ФРАГМЕНТ ИСТОЧНИКА:
Читаем Судьба Блока. По документам, воспоминаниям, письмам, заметкам, дневникам, статьям и другим материалам полностью

Блок с 1919 года был одним из директоров Большого театра, председателем его управления. Может быть, я ошибаюсь, но мне казалось, что для Блока в ту страшную пору этот театр был как бы спасительной гаванью. Всей душой он прилепился к театру, радостно работал для него: объяснял исполнителям их роли, истолковывал готовящиеся к постановкам пьесы, произносил вступительные речи перед началом спектаклей, неизменно возвышал и облагораживал работу актеров, призывал их не тратить себя на неврастенические «искания» и пустозвонные «новшества», а учиться у Шекспира и Шиллера.

К. Чуковский


Большой Драматический Театр есть, по замыслу своему, театр высокой драмы: высокой трагедии и высокой комедии. Вследствие этого он ни в коем случае не должен быть театром опытов или театром исканий. Здесь мы находимся в атмосфере служения искусству театра большого стиля. В этом театре авторов, по преимуществу, мы должны показать народу лучшие образцы европейской драмы в ее проявлениях не бытовых, не исторических, а, прежде всего, художественных. Здесь мы будем служить искусству прежде всего.

А. Блок. Большой драматический театр


Летом 1920 года мне пришлось вместе с ним работать над текстом и постановкой «Лира» в Большом Драматическом театре.

…– Александр Александрович – наша совесть, – сказал мне однажды, кажется, режиссер Лаврентьев. И ту же фразу – как утвержденную формулу – я слышал потом не раз от кого-то в театре.

Последние – обстановочные и костюмные – репетиции кончались часа в 2, в 3 ночи. Блок всегда сидел до конца, и чем позже – тем, кажется, больше оживал он, больше говорил: ночная птица.

– Не утомляет вас это? – спросил я.

Ответ:

– Нет. Театр, кулисы, вот такой темный зал – я люблю, я ведь очень театральный человек.

На одной из таких последних ночных репетиций – вдруг стало невмочь и решили выбросить сцену с вырыванием глаз у Глостера. Помню, Блок был за то, чтобы глаза вырывать:

– Наше время – тот же самый XVI век… Мы отлично можем смотреть самые жестокие вещи…

Евг. Замятин


13 декабря 1920 г.

СПИСОК ЗАДАНИЙ:
[1] Верните дословно часть отрывка о Блоке от «Летом 1920 года» до «очень театральный человек.» включительно.
[2] Определите, соответствуют ли отрывку о Блоке следующие утверждения. Для каждого ответьте «да» или «нет» и приведите точную цитату, на которой основан ответ.
(a) С 1919 года Блок был одним из директоров Большого театра.
(b) Большой драматический театр задуман как театр опытов и исканий.
(c) Блок выступал за то, чтобы убрать сцену с вырыванием глаз у Глостера.
[3] Продолжите отрывок о Блоке, начав сразу после строки «13 декабря 1920 г.».

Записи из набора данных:
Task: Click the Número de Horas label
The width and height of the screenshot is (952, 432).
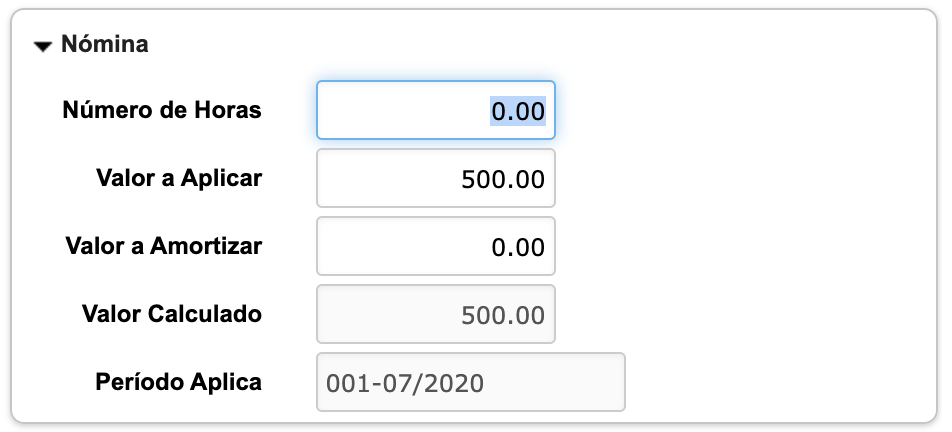Action: pyautogui.click(x=162, y=110)
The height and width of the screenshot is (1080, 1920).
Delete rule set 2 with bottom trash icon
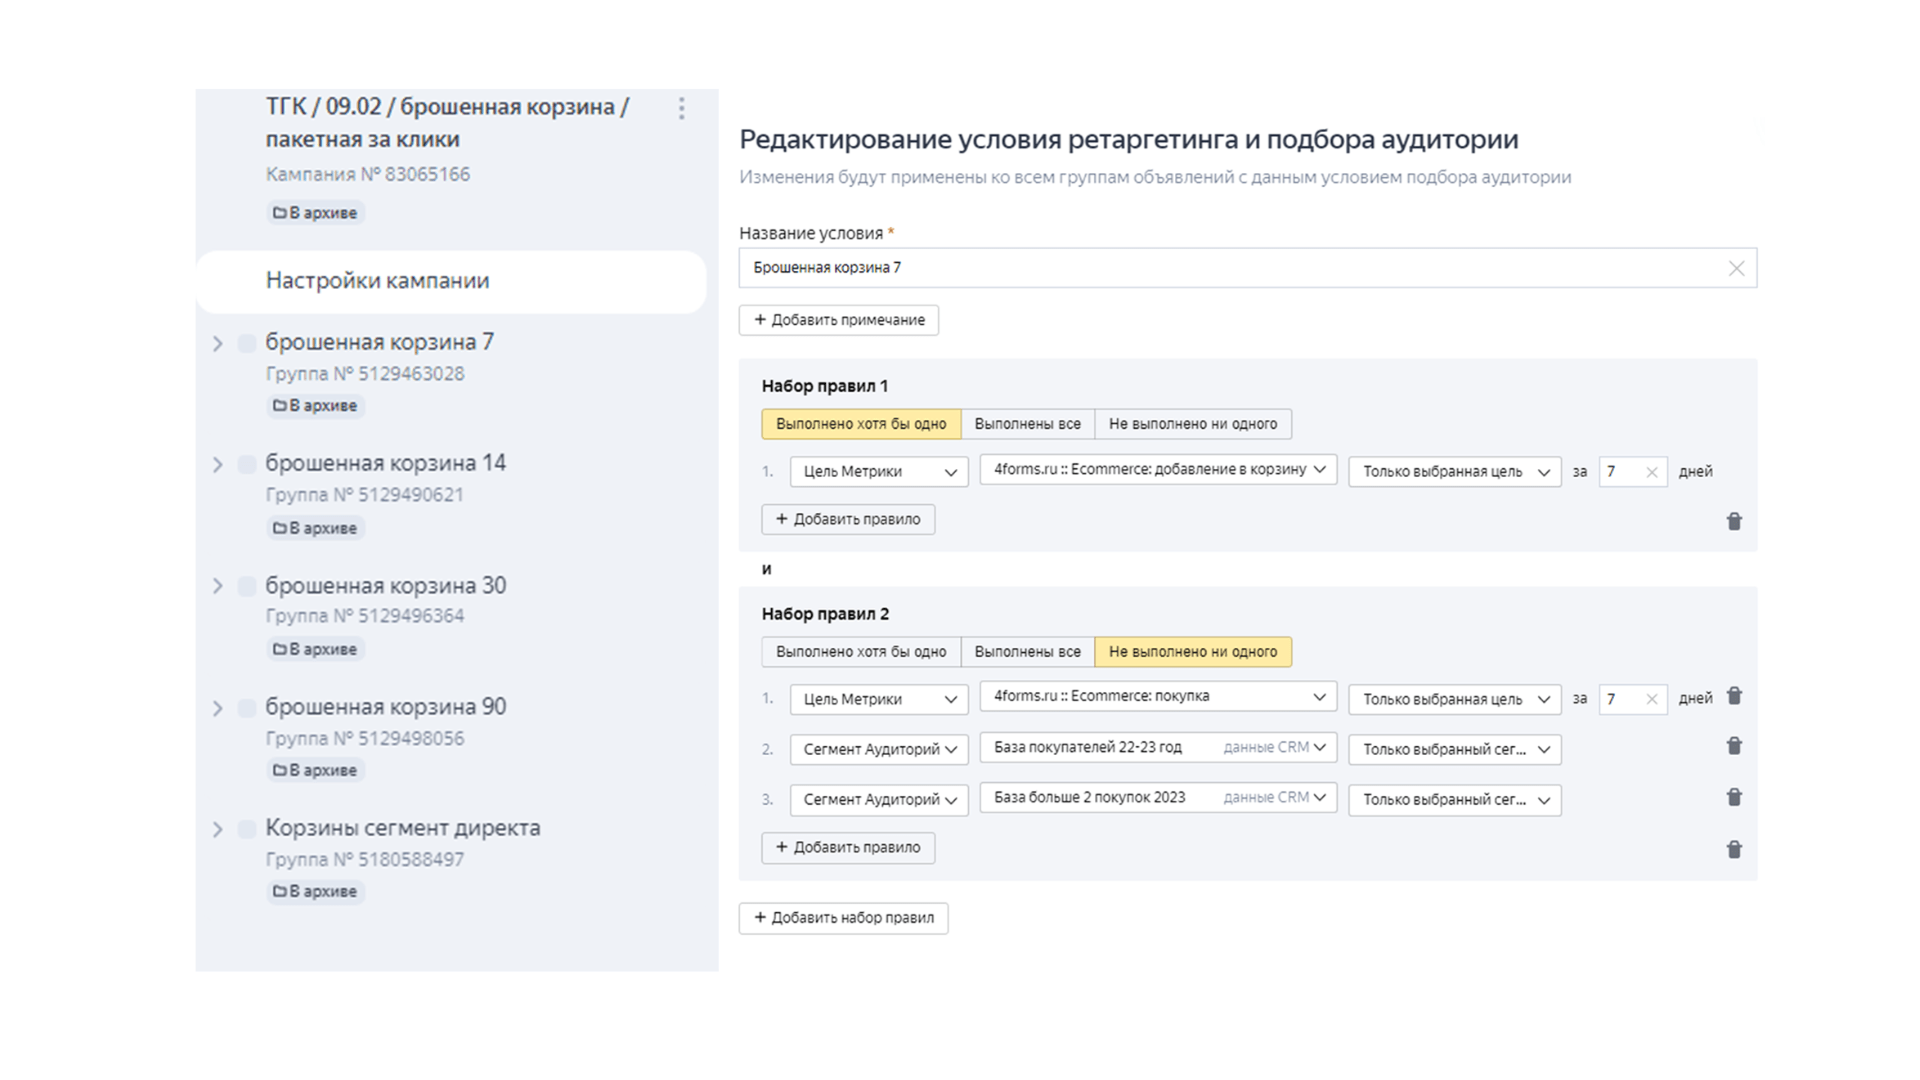(1734, 849)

ОТВЕТЫ:
[1]
Летом 1920 года мне пришлось вместе с ним работать над текстом и постановкой «Лира» в Большом Драматическом театре.

…– Александр Александрович – наша совесть, – сказал мне однажды, кажется, режиссер Лаврентьев. И ту же фразу – как утвержденную формулу – я слышал потом не раз от кого-то в театре.

Последние – обстановочные и костюмные – репетиции кончались часа в 2, в 3 ночи. Блок всегда сидел до конца, и чем позже – тем, кажется, больше оживал он, больше говорил: ночная птица.

– Не утомляет вас это? – спросил я.

Ответ:

– Нет. Театр, кулисы, вот такой темный зал – я люблю, я ведь очень театральный человек.

[2]
(a) Да: «Блок с 1919 года был одним из директоров Большого театра, председателем его управления».
(b) Нет: «он ни в коем случае не должен быть театром опытов или театром исканий».
(c) Нет: «Помню, Блок был за то, чтобы глаза вырывать».

[3]
Большой старый театр, в котором я служу, полный грязи, интриг, мишуры, скуки и блеска, собрание людей, умеющих жрать, пить, дебоширить и играть на сцене – это место не умерло, оно не перестало быть школою жизни, пока жизнь вокруг стараются убить. Разные невоплощенные Мейерхольды и многие весьма воплощенные уголовные элементы еще все сосут, как пауки, обильную русскую кровь; они лишены творчества, которое ведь требует крови («здоровая кровь – хорошая вещь»), поэтому они, если бы и хотели обратного, запутывают, стараются опутать жизнь сетью бледной, аскетической, немощной доктрины. Жизнь рвет эту паутину весьма успешно, у русских дураков еще много здоровой крови. Когда жизнь возьмет верх, тогда только перестанет влечь это жирное, злое, веселое и не очень здоровое гнездо, которому имя – старый театр.

Дневник А. Блока


В апреле 1918 года возникло новое большое дело – издательство «Всемирная Литература» под ведением Горького, которому правительство дало на это большие средства. Были приглашены литераторы для заведывания многочисленными отделами литературы, в числе их оказался и Александр Александрович, который взял на себя редактирование собрания сочинений Гейне. «Всем. Лит.» открыла свои действия летом, в обширном помещении на

Невском. Издательство принимало и печатало как новые, так и старые переводы со всех европейских языков, исключая славянских. Кроме собрания сочинений иностранных авторов, начиная с раннего периода и кончая новейшими, издавалась еще особая библиотека для народа, куда входили отдельные сочинения с подходящим содержанием. Александру Александровичу часто приходилось писать по заказу Горького вступительные статьи о различных авторах для народной библиотеки. Заседания литературной коллегии «Всем. Лит.» происходили в помещении редакции два раза в неделю. На них решались вопросы общего и частного характера, читались доклады и происходили прения.

М. А. Бекетова


Ю. Анненков. Иллюстрация к гл. 5 поэмы «двенадцать». Катька.

1918 г.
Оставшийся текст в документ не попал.